Japan PM Suga says taking seriously scandals hitting Olympic organising team

Japan PM Suga says taking seriously scandals hitting Olympic organising team

Japanese Prime Minister Yoshihide Suga said on Thursday that he was “taking very seriously” the recent scandals involving the Olympic organising committee, adding that the opening ceremony should be held as planned on Friday.

On the eve of the Tokyo Games, organisers fired the director of the opening ceremony over a joke he made about the Holocaust.

Following are some of the notable scandals.

July 22 – Organisers fired the director of the opening ceremony, Kentaro Kobayashi, over a joke he made about the Holocaust as part of his comedy act in the 1990s, which recently resurfaced in domestic media.

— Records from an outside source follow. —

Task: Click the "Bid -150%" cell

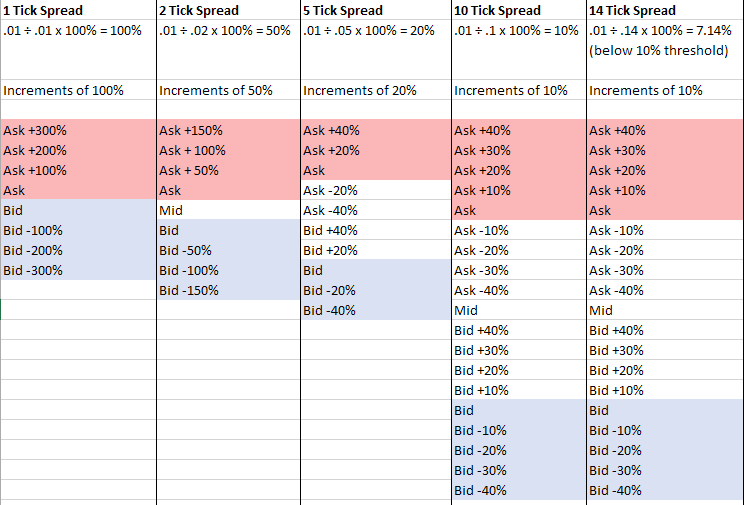Action: point(188,290)
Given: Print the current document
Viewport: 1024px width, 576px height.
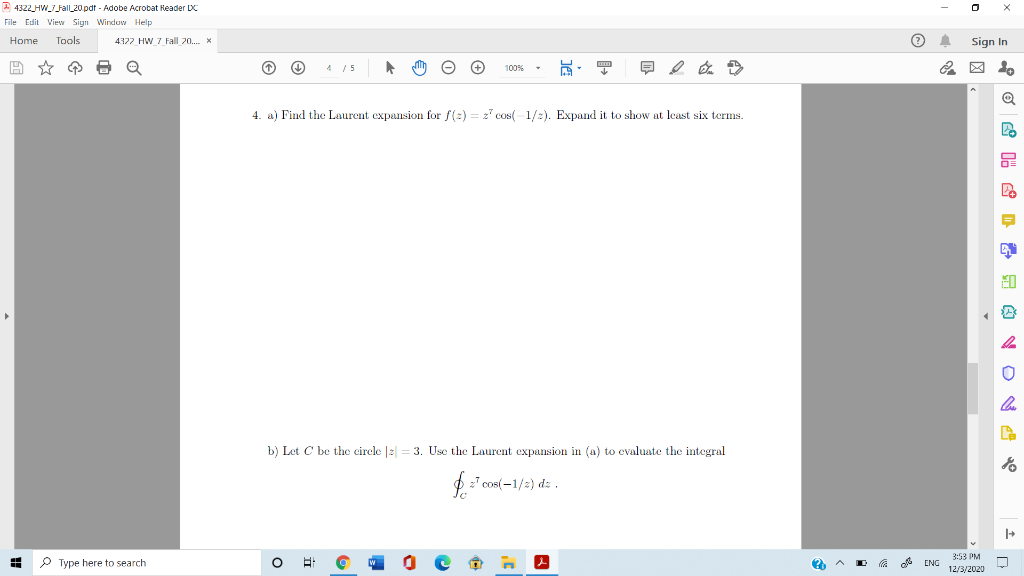Looking at the screenshot, I should [x=104, y=67].
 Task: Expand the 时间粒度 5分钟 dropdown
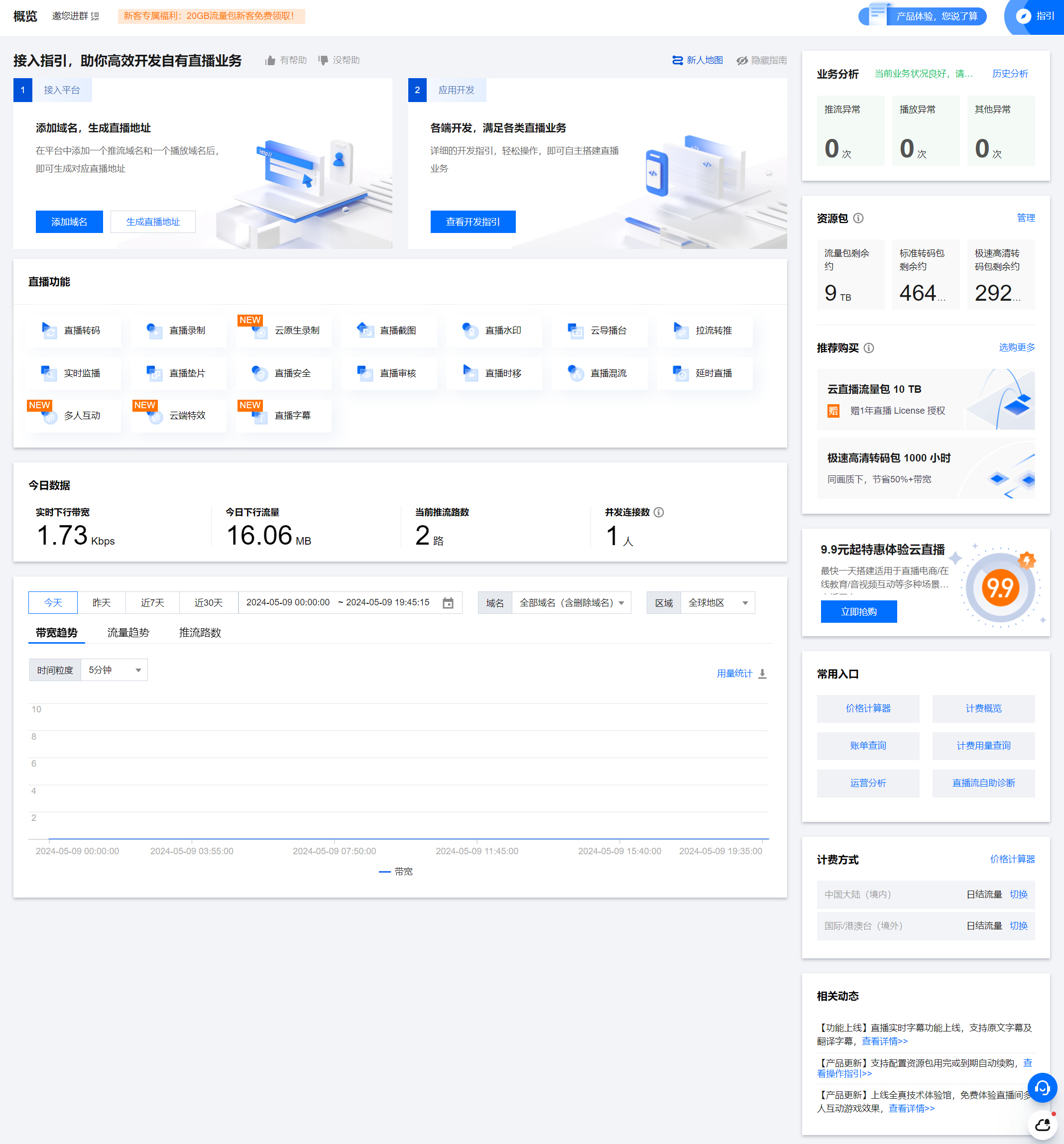(114, 670)
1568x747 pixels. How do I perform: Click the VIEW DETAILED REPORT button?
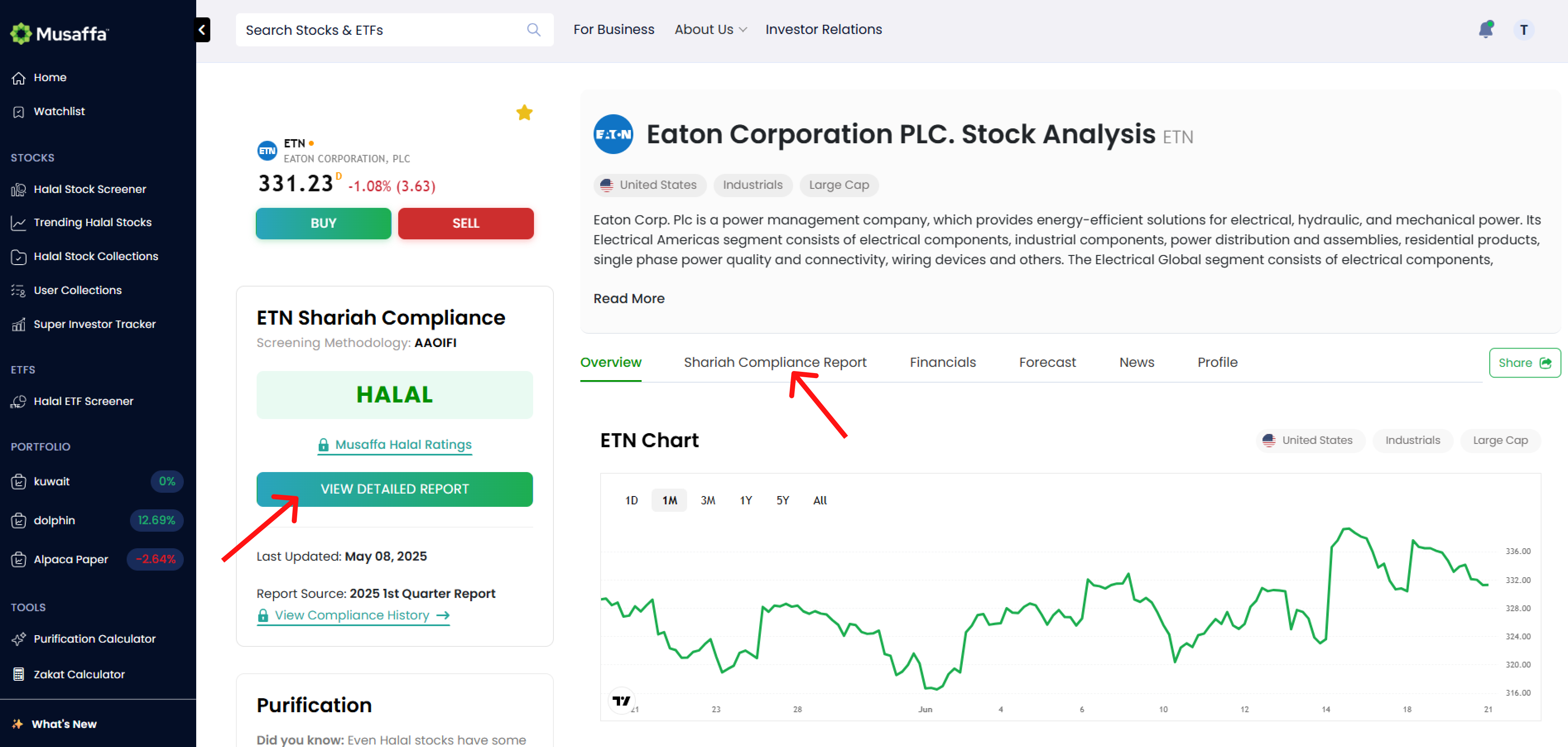pos(394,489)
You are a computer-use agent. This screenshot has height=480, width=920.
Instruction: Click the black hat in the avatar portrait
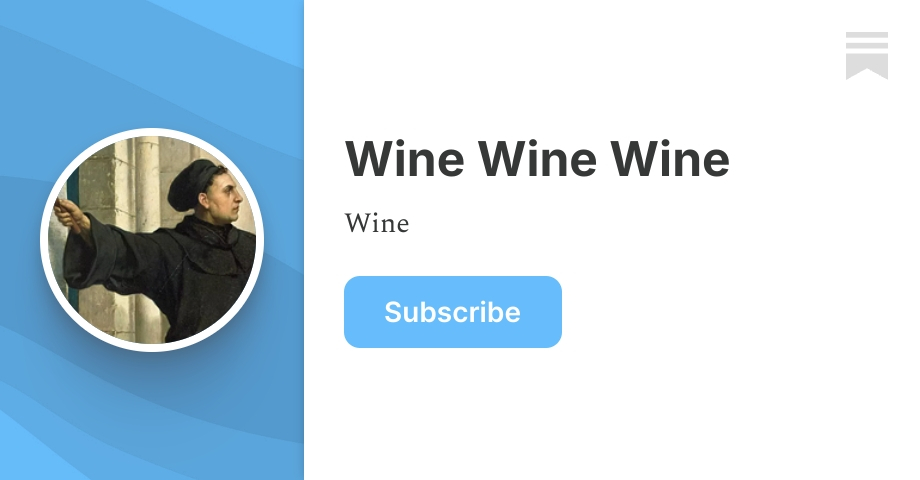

Tokyo 2020 President Seiko Hashimoto told a news conference she was aware that scandals had turned some people against the ceremony. She said Kobayashi was let go because of his comments, which made fun of a tragic fact in history.

Earlier, the Simon Wiesenthal Center, an international Jewish human rights organisation, released a statement condemning Kobayashi’s past behaviour.

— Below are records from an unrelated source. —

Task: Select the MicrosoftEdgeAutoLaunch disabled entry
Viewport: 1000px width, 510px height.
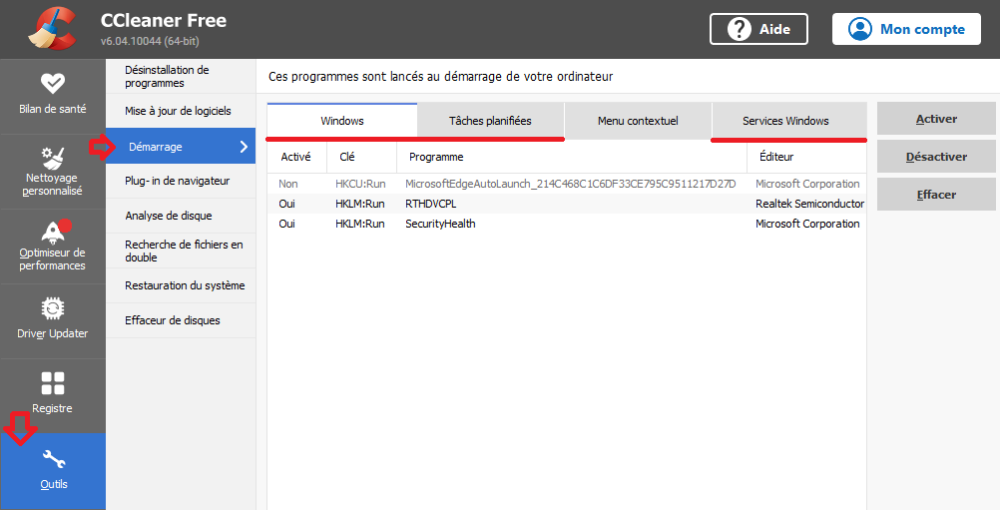Action: click(x=569, y=184)
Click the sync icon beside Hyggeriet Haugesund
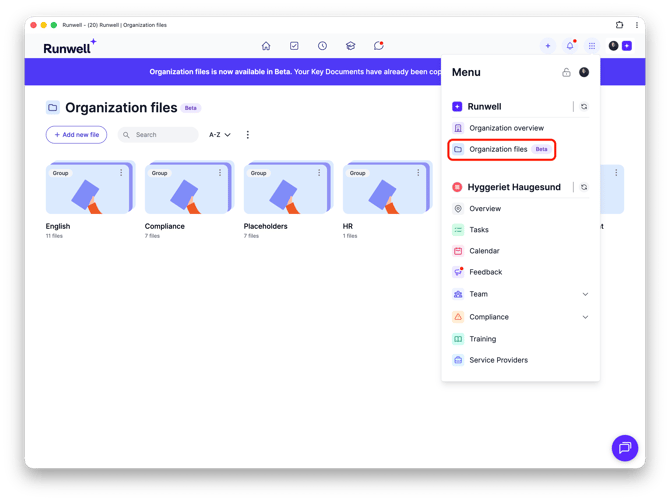Image resolution: width=670 pixels, height=501 pixels. (x=584, y=187)
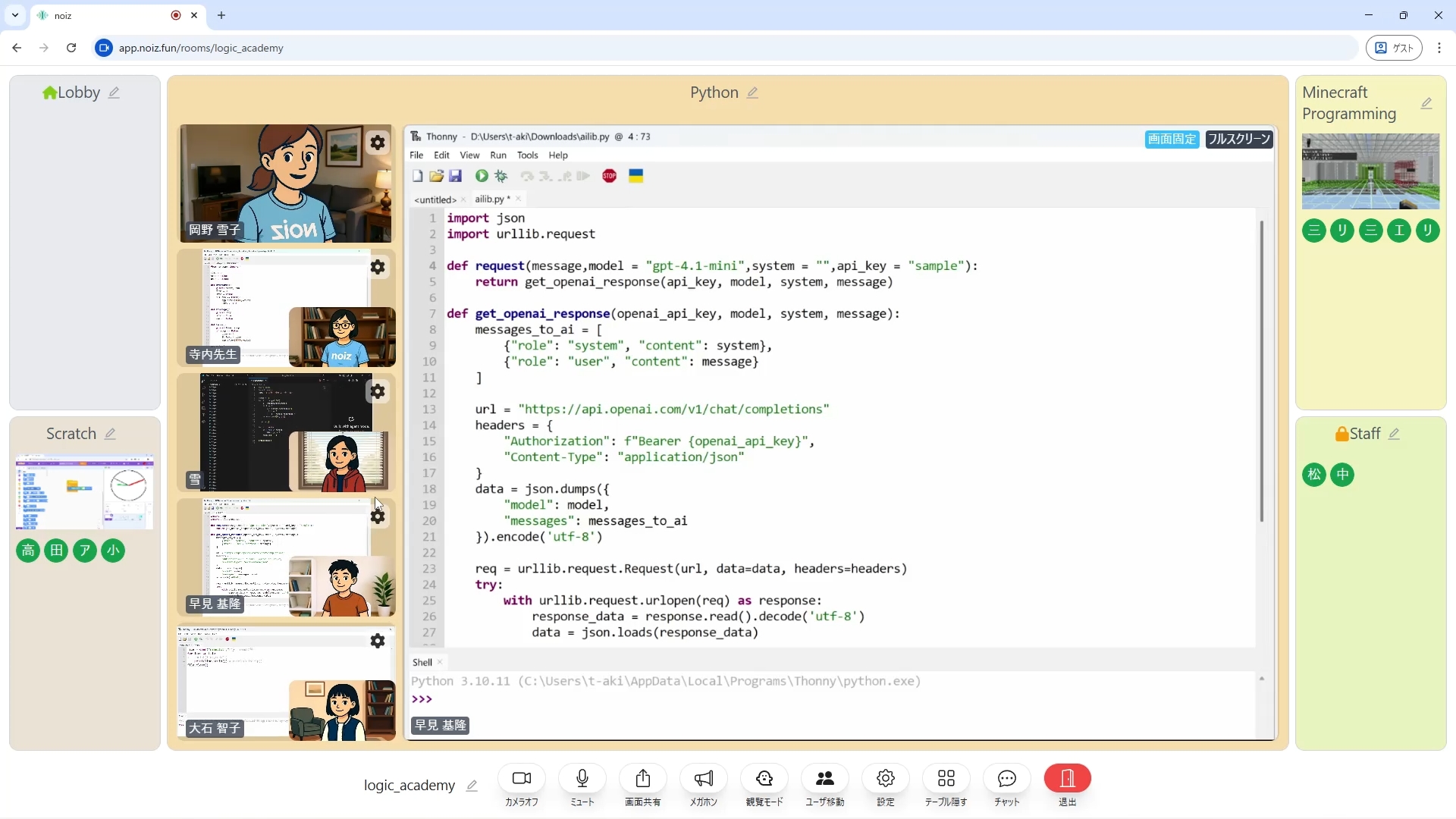Open 設定 settings from bottom toolbar
Viewport: 1456px width, 819px height.
(885, 779)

July 19 – Musician Keigo Oyamada stepped down as composer for the opening ceremony after old reports of his bullying and abusive behaviour resurfaced. He had come under fire after comments he made in interviews in the 1990s began circulating online.

He told one magazine in 1995 how he had confined a classmate in a cardboard box and made fun of a student with disabilities, the Asahi Shimbun daily reported. He also described bullying a classmate in another article published in the mid-1990s, the paper said.

Reuters could not independently verify the interviews. Photographs purported to be of the magazine pages have circulated widely on social media.

Oyamada apologised on his Twitter account. His resignation announcement came just hours after organisers said they wanted him to stay on.

March 18 – The creative head of the Tokyo Games, Hiroshi Sasaki, resigned after making a derogatory comment about a popular female entertainer.

Sasaki, who apologised, said he had told a group of colleagues on a chat that the entertainer could play a role as a “Olympig”.

His comment was widely criticised in Japan, and a government spokesman called it “totally inappropriate”.

February 12 – Tokyo 2020 President Yoshiro Mori was forced to resign after sexist remarks sparked a global outcry. The octogenarian former prime minister told an Olympic committee meeting that women talk too much. He initially refused to step down.

He was replaced by Seiko Hashimoto, a pioneering female lawmaker and seven-time Olympian.

Mori’s comments focused global attention on gender disparity in the world’s third-largest economy. Former Prime Minister Shinzo Abe championed a policy of “Womenomics” but activists and many women say Japan has a long way to go – especially in the workplace.